When violence was first used to conquer this land, we suffered devastating harm to the Earth, our children, and ultimately, our identities as Native people. From generations who suffered through boarding schools, who could not keep their children safe, we inherited their fear. The imprint of this generations-old trauma was triggered by the rapid, violent clearing of my land; my response rose from the legacy of my family’s defensive silence. But the story needn’t end there. Through the strength of our ancestors, we also inherited seeds, prayer, ceremony, language, courage, resilience. Hope. The knowledge that we seek is still here, within reach.

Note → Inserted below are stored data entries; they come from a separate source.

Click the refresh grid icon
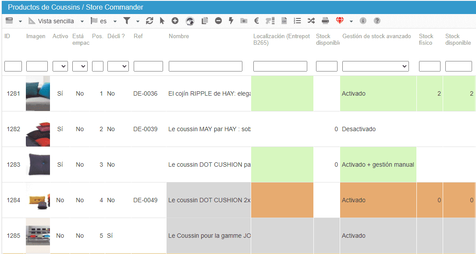This screenshot has height=254, width=476. [x=149, y=21]
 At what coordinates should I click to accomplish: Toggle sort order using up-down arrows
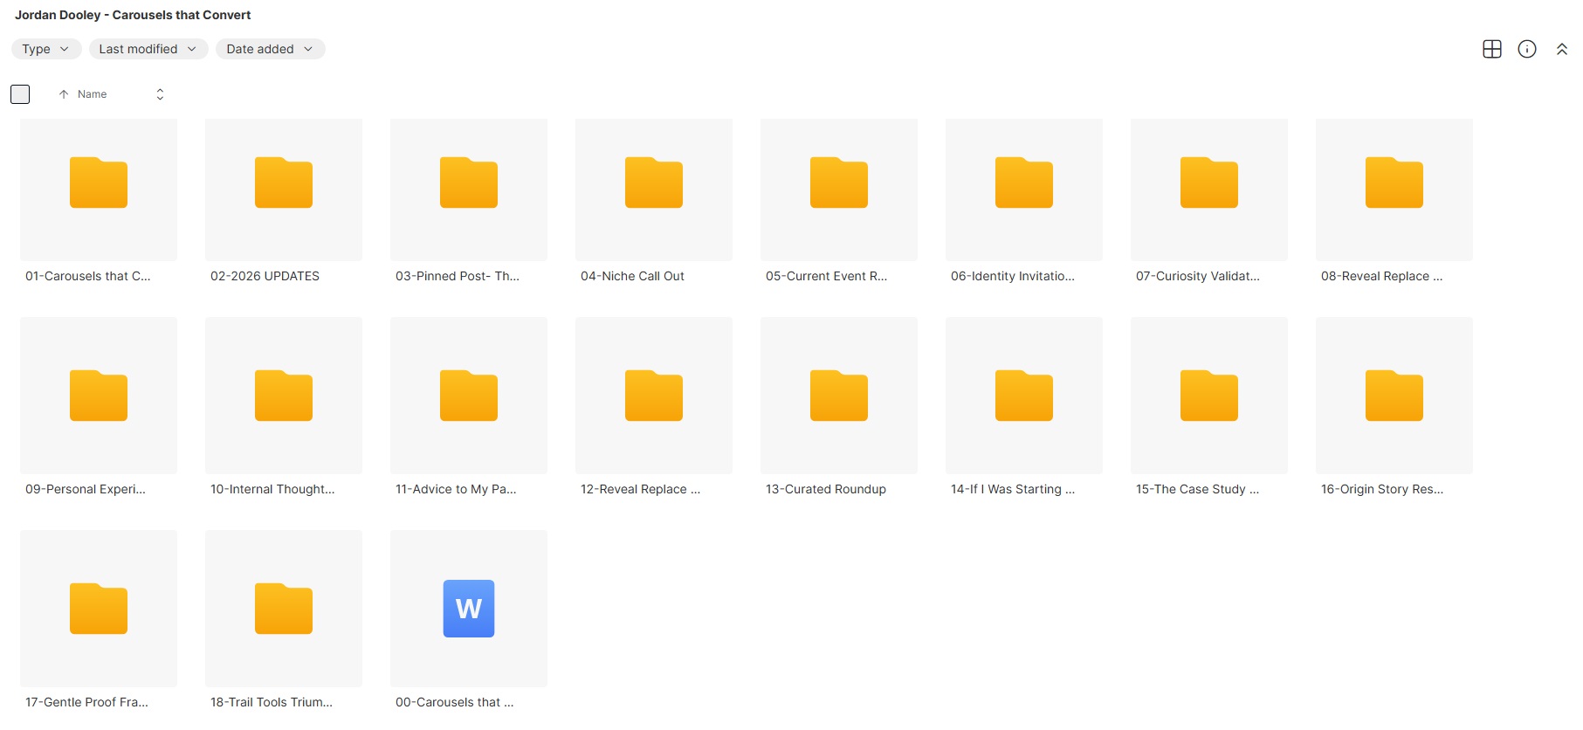160,94
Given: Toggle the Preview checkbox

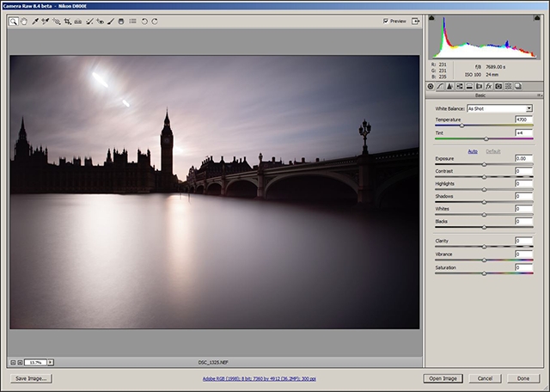Looking at the screenshot, I should pos(386,21).
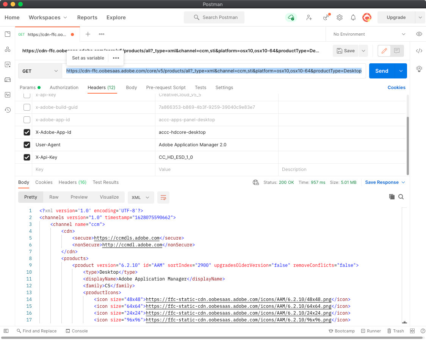Click the Set as variable tooltip option
Viewport: 426px width, 340px height.
click(x=88, y=58)
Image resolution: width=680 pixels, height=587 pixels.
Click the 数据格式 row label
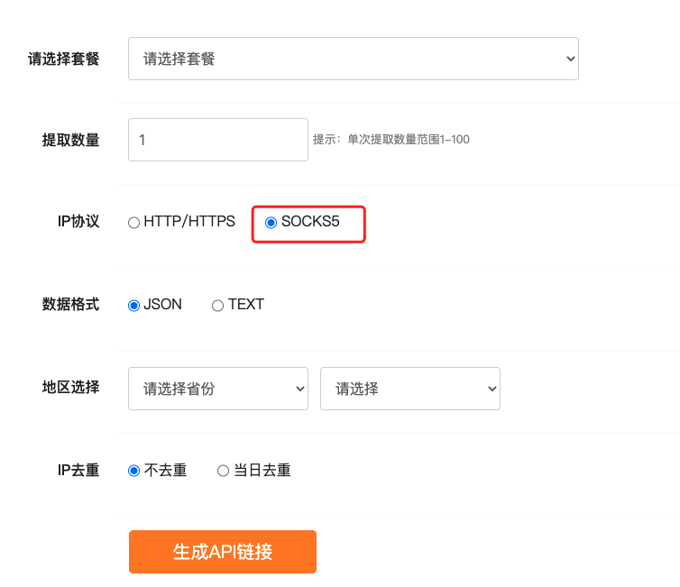point(70,305)
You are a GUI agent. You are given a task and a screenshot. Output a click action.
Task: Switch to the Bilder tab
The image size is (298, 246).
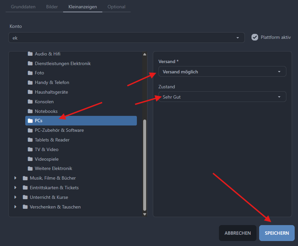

As I learned when visiting the Standing Rock encampment that challenged the Dakota Access Pipeline, it is our responsibility as Indigenous people to protect what we love, whether that is water, our sacred first medicine, or our seeds, who give life, or our children, who are the future. When we stumble, when we give in to fear or despair, when we fail to act, what we can do is plant a garden. The simple gesture of planting a seed reconnects us to an ancient relationship; it is a reminder that we are loved, all of us. In turn, we must also love and care for our relatives, all of them.

I come full circle back to where this story began, on a hillside covered with prickly ash. I am writing in winter, filled with dreams for my garden when the snow melts. I dream of a hillside filled with new plants that grow alongside a small clump of prickly ash, just enough to feed the butterflies and provide medicine for those who need it. When the time is right for me to arrive with my lopper, I will come bearing tobacco and prayers as well.

Mitakuye owasin, We are all related.


This essay is an excerpt from Kinship: Belonging in a World of Relations—a five-volume collection edited by Gavin Van Horn, Robin Wall Kimmerer, and John Hausdoerffer.

  1. Paulo Freire, The Politics of Education: Culture, Power, and Liberation (Westport, CT: Greenwood Publishing, 1985), 122.